Halifax, épicentre d’une innovation mondiale

La Nouvelle-Écosse n’est pas devenue un hub mondial par hasard. La province bénéficie d’un cadre réglementaire favorable, d’une expertise scientifique de pointe et d’infrastructures déjà existantes. 

Le site de Tufts Cove, à Halifax, l’illustre bien. Planetary injecte ses minéraux dans l’eau de refroidissement de la centrale électrique locale avant qu’elle ne retourne dans le bassin de Bedford.

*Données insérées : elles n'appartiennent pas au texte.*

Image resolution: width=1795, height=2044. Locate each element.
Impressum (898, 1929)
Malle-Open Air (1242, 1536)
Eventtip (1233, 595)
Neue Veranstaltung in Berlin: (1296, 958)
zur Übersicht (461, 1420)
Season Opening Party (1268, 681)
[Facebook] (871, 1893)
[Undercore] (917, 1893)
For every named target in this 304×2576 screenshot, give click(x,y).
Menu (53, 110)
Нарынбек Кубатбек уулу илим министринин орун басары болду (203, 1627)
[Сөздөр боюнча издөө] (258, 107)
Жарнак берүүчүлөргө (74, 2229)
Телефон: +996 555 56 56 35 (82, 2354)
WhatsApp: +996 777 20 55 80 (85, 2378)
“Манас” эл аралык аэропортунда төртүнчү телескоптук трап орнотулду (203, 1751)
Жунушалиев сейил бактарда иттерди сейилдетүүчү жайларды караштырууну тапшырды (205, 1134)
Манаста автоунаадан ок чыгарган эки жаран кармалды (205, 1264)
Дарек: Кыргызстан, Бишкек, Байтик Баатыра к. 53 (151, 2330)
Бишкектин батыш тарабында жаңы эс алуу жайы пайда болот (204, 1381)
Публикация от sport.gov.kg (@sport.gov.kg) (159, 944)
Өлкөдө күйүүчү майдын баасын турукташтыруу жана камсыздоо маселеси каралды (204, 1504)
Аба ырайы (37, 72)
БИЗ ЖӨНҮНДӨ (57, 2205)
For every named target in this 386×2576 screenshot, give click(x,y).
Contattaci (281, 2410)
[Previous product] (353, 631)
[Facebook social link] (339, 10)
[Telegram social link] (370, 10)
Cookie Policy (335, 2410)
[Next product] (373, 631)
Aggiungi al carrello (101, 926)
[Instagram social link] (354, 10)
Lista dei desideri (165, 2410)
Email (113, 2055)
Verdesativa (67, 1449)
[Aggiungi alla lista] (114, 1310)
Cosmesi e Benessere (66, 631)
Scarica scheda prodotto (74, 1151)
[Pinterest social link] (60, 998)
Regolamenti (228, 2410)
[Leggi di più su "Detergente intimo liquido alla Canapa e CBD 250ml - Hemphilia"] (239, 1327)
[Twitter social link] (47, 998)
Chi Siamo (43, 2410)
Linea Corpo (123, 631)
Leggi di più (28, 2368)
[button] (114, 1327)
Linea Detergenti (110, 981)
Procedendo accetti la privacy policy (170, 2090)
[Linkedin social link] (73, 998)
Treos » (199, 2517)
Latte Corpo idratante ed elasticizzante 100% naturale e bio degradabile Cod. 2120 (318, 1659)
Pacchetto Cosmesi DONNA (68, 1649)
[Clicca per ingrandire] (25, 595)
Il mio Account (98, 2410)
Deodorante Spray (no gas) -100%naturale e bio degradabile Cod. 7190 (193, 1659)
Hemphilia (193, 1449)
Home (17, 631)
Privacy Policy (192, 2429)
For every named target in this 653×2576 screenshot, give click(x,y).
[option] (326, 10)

«L’eau reste dans cette baie et ce bassin pendant un temps assez long, souligne Mike Kelland. C’est probablement l’un des endroits les plus mesurables pour faire cela, ce qui est vraiment important pour développer la technologie et prouver que le carbone est retiré.» 

Cette configuration permet aux chercheurs de Dalhousie de suivre avec précision l’impact de cette opération, comme on surveillerait le trafic sur un nouveau tronçon d’autoroute avant de l’ouvrir à tous.

D’autres pistes sont explorées dans la province, notamment dans le détroit de Canso. Là, des ingénieurs testent une méthode différente : au lieu de verser les minéraux directement dans la mer, ils capturent d’abord le CO₂ dans de grandes cuves sur la terre ferme, avant de rejeter l’eau enrichie dans l’océan. 

Vers une industrie durable, mais sous conditions

Si les promesses sont immenses, la prudence reste de mise. La technologie n’est pas une solution miracle. Son bilan environnemental dépend étroitement de la source d’énergie utilisée pour produire les minéraux. 

Une étude cosignée par Katja Fennel montre que, si l’OAE est positive aujourd’hui grâce à l’utilisation de sous-produits industriels, son véritable potentiel ne s’exprimera qu’avec un réseau électrique décarboné.

«Il est important de savoir que cette approche n’est pas un substitut à la réduction des émissions de gaz à effet de serre, insiste Katja Fennel. Nous devons réduire les émissions et nous éloigner des combustibles fossiles. Ce que l’OAE aide à faire, c’est retirer tout le CO₂ qui est déjà dans l’atmosphère.»

La chercheuse garde d’ailleurs un avis partagé sur le déploiement massif nécessaire pour atteindre les objectifs du GIEC. «Honnêtement, je ne suis pas encore vraiment sûre que ça va marcher à cette échelle. Je suis à 50/50 là-dessus», admet-elle.

Cette méthode de capture du carbone requiert encore de nombreux tests et d’études scientifiques afin de pouvoir être déployée à l’échelle mondiale.